Per tutti questi aspetti coinvolti nell'esperienza del dolore, per la persona può essere importante lavorare per identificare delle modalità attraverso cui far fronte (coping) al dolore, per aumentarne il livello di sopportazione, potenziare le strategie per alleviarlo (per esempio, la distrazione, l’impegno in attività alternative, la ridefinizione del significato del dolore) e per migliorare la qualità della vita.


Gli interventi di riduzione dell’ansia possono aiutare a diminuire il senso di angoscia e contrastare l’interferenza del dolore nella vita quotidiana.


Dall'altro lato, un lavoro sul senso di autoefficacia relativo al controllo esercitato sul dolore e sul suo impatto sulla vita può incidere sul sistema immunitario e sulla capacità dell’individuo di agire e reagire proattivamente, ricercando anche il supporto sociale degli altri.


Altre tecniche possono essere il rilassamento muscolare, il lavoro sulla respirazione, l’immaginazione guidata, la mindfulness.



BIBLIOGRAFIA

  • Abraham, C., Conner, M., Jones, F., & O’Connor, D. (2016).
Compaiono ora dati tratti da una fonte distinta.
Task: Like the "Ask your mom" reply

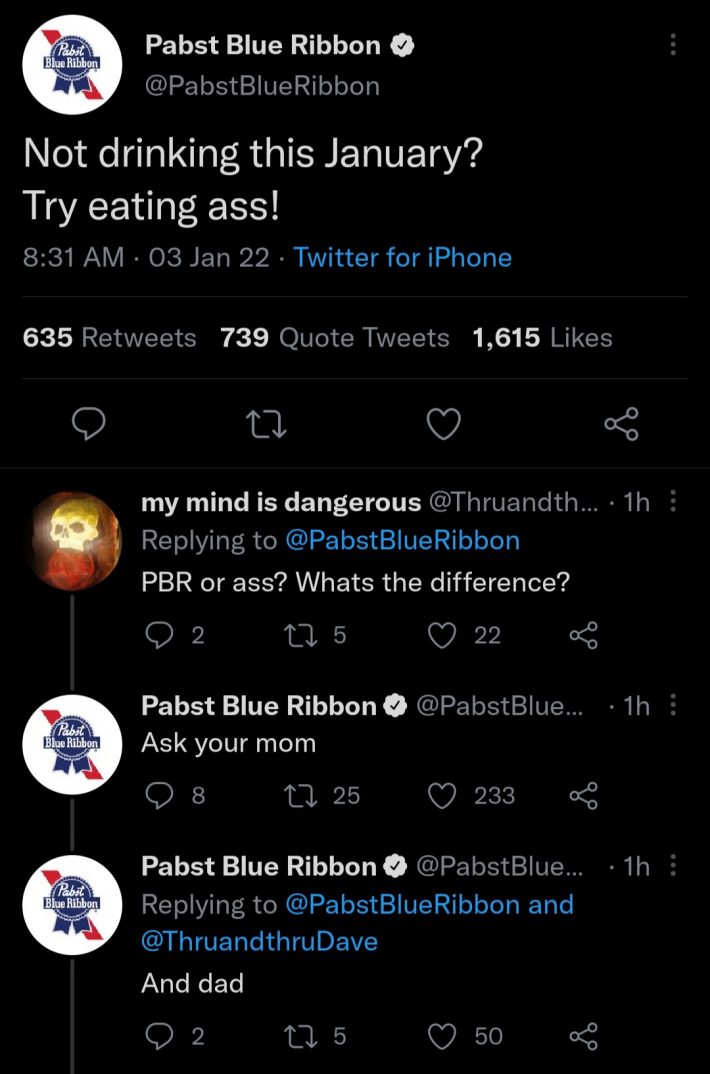Action: pyautogui.click(x=444, y=795)
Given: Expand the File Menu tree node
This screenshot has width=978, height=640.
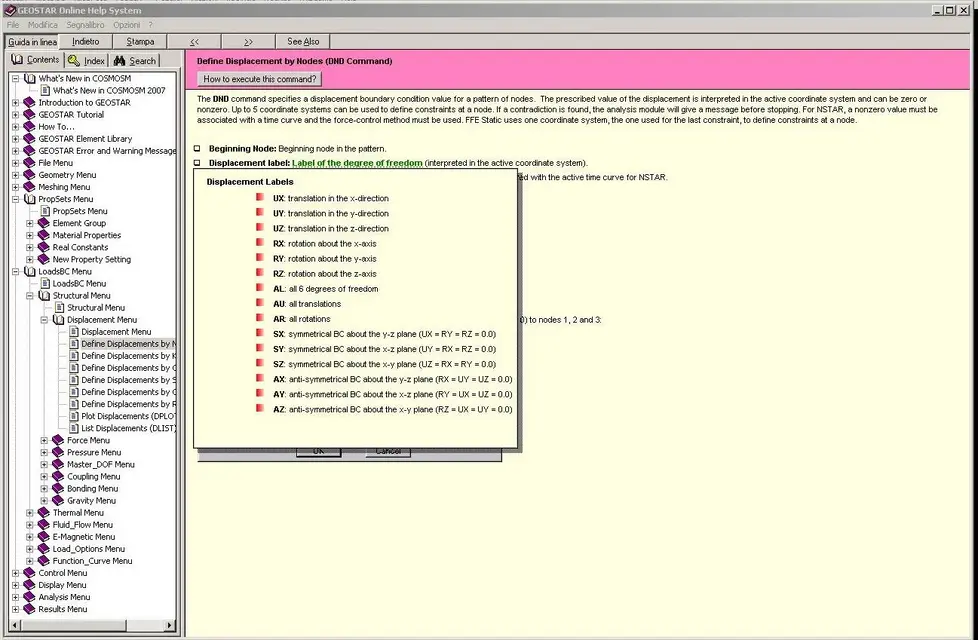Looking at the screenshot, I should tap(16, 163).
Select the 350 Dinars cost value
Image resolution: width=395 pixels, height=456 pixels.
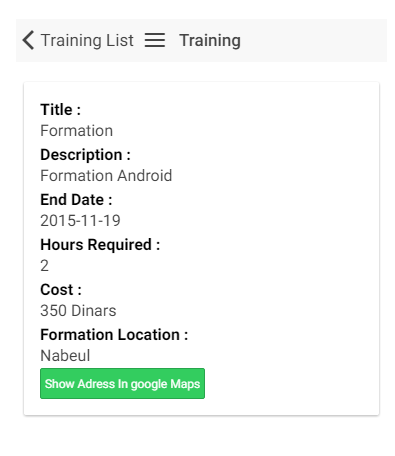pyautogui.click(x=78, y=310)
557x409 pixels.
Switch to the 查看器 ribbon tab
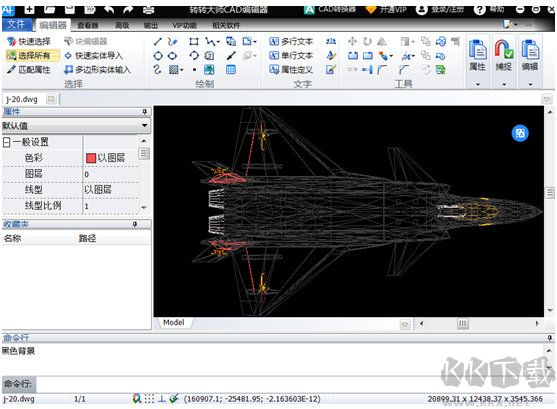click(87, 25)
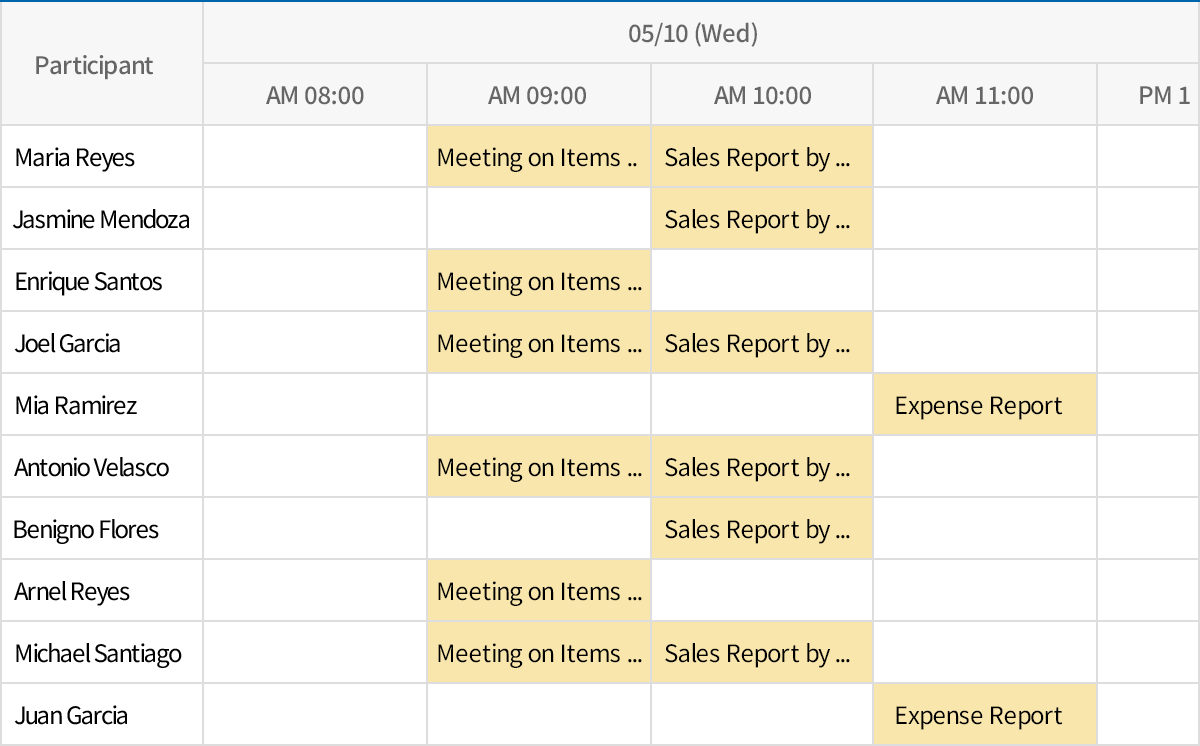1200x746 pixels.
Task: Select Maria Reyes's Sales Report event
Action: (x=761, y=157)
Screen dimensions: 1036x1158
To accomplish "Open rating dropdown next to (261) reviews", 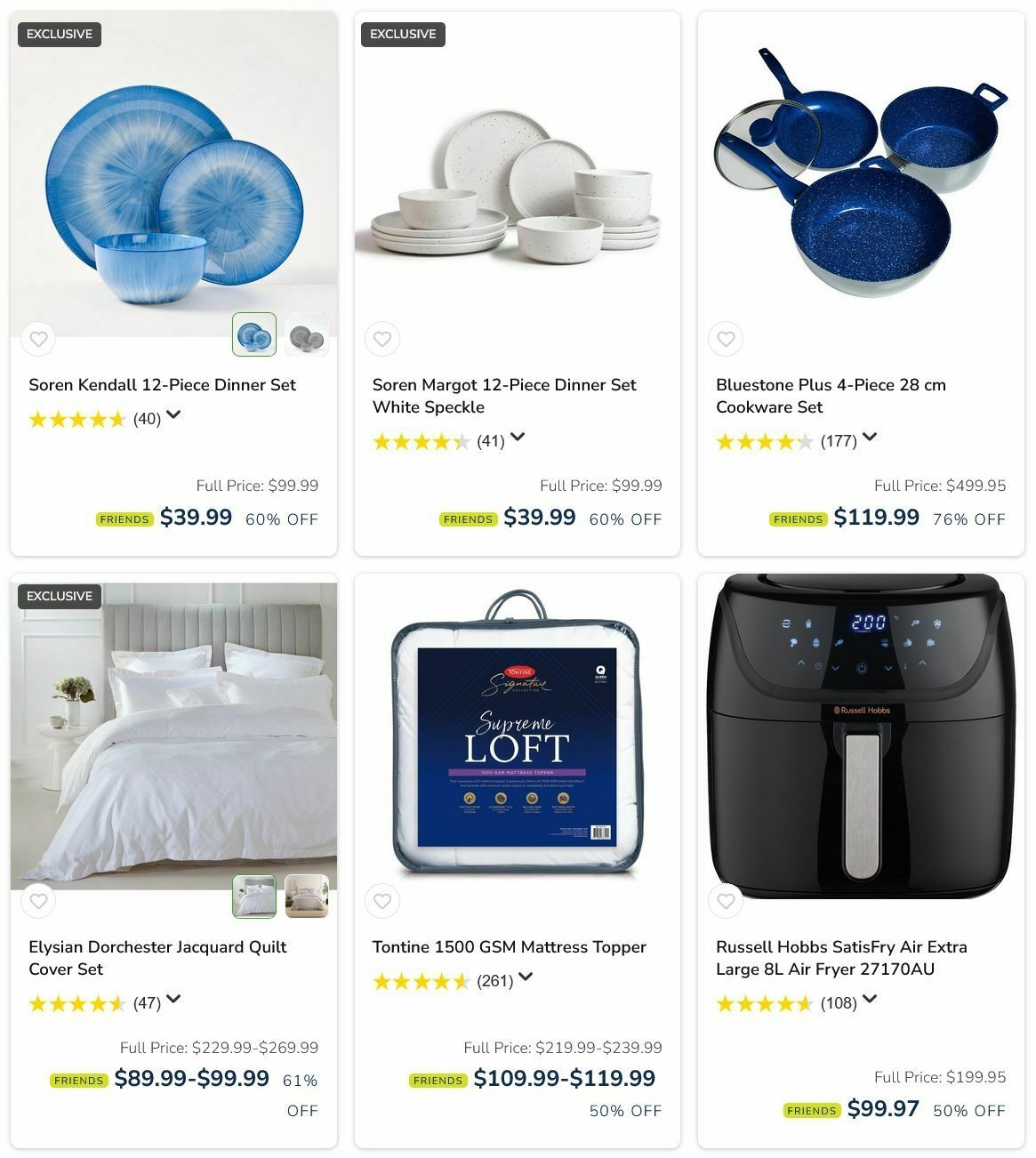I will tap(526, 977).
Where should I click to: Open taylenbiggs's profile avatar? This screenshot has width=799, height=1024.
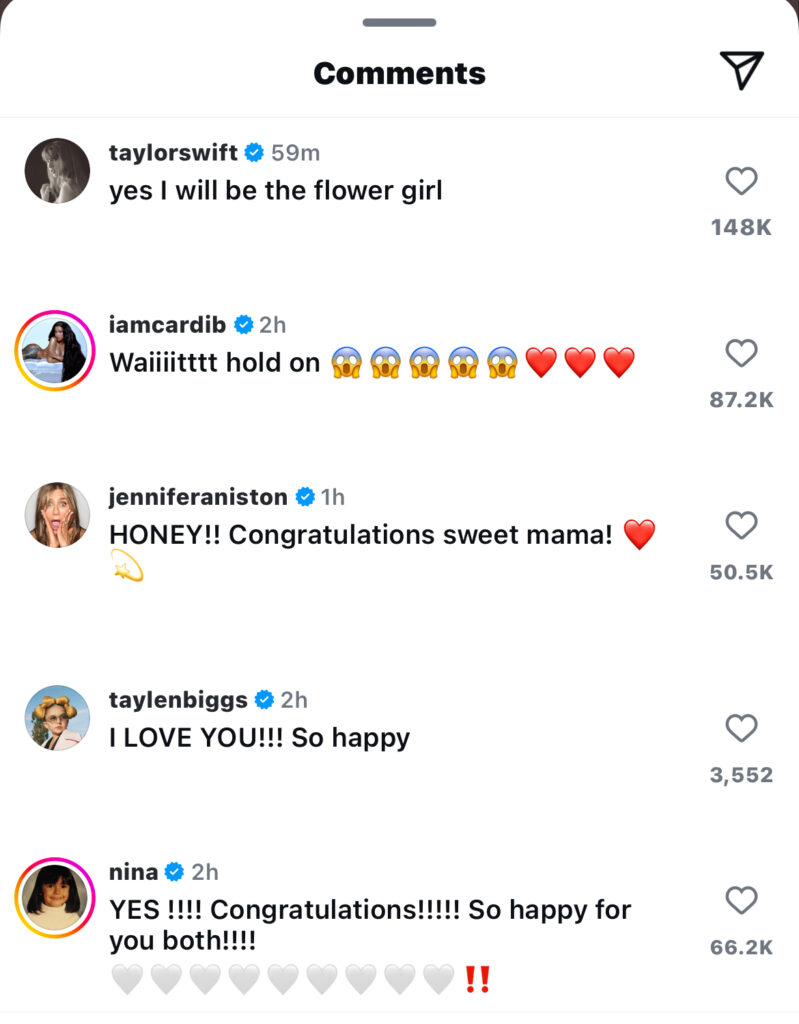click(x=57, y=718)
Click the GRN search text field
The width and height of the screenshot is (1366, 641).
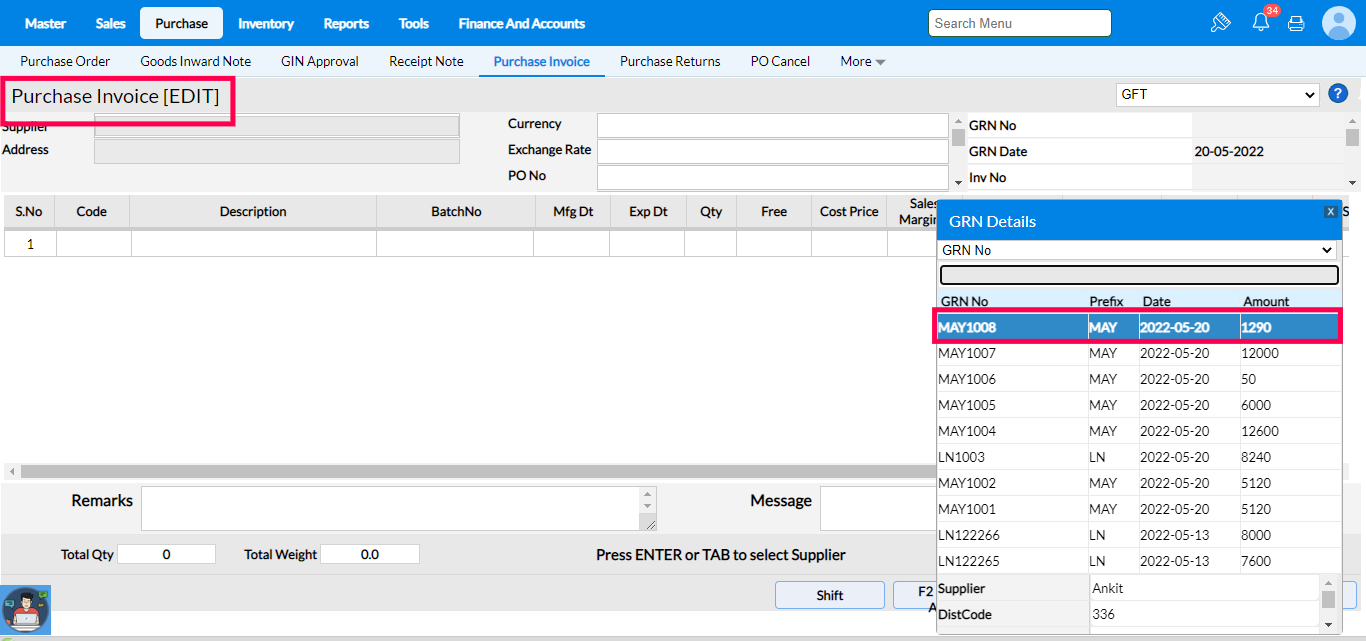[x=1138, y=275]
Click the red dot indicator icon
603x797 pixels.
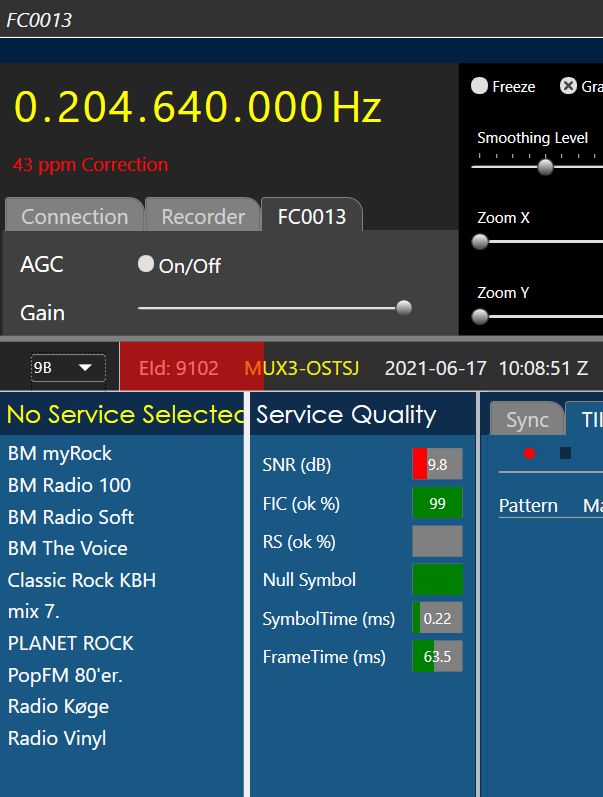(x=529, y=453)
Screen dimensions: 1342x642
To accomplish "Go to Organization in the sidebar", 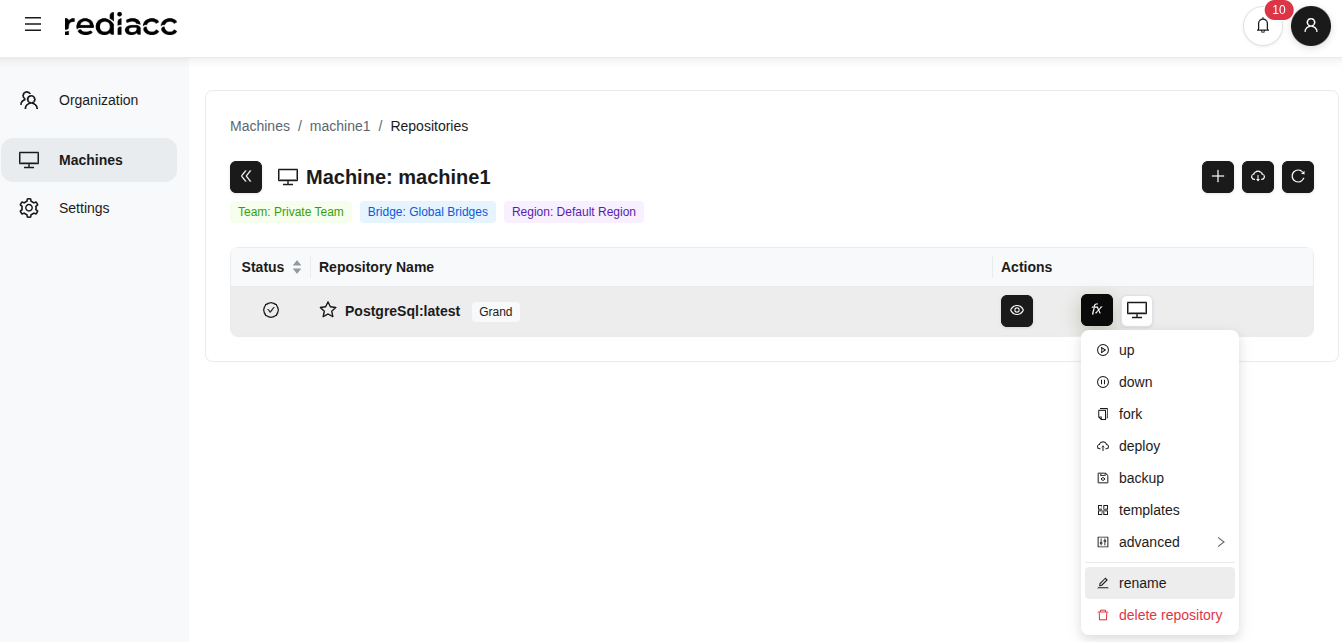I will coord(98,100).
Health psychology. Routledge.

  • Beecher, H. K. (1956). Relationship of significance of wound to pain experienced. Journal of the American Medical Association, 161(17), 1609-1613.

  • Bonica, J. J. (1979). The need of a taxonomy. Pain, 6(3), 247.

  • Gatchel, R. J., Peng, Y. B., Peters, M. L., Fuchs, P. N., & Turk, D. C. (2007). The biopsychosocial approach to chronic pain: scientific advances and future directions. Psychological bulletin, 133(4), 581.

  • International Association for the Study of Pain (1986). Subcommittee on Taxonomy. Classification of chronic pain. Descriptors of chronic pain syndromes and definition of pain terms. Pain, 3, 215-225.

  • Molinari, E., & Castelnuovo, G. (Eds.). (2010). Psicologia clinica del dolore. Springer Science & Business Media.

  • Taylor, S. E. (2015). Health psychology. McGraw-Hill Education.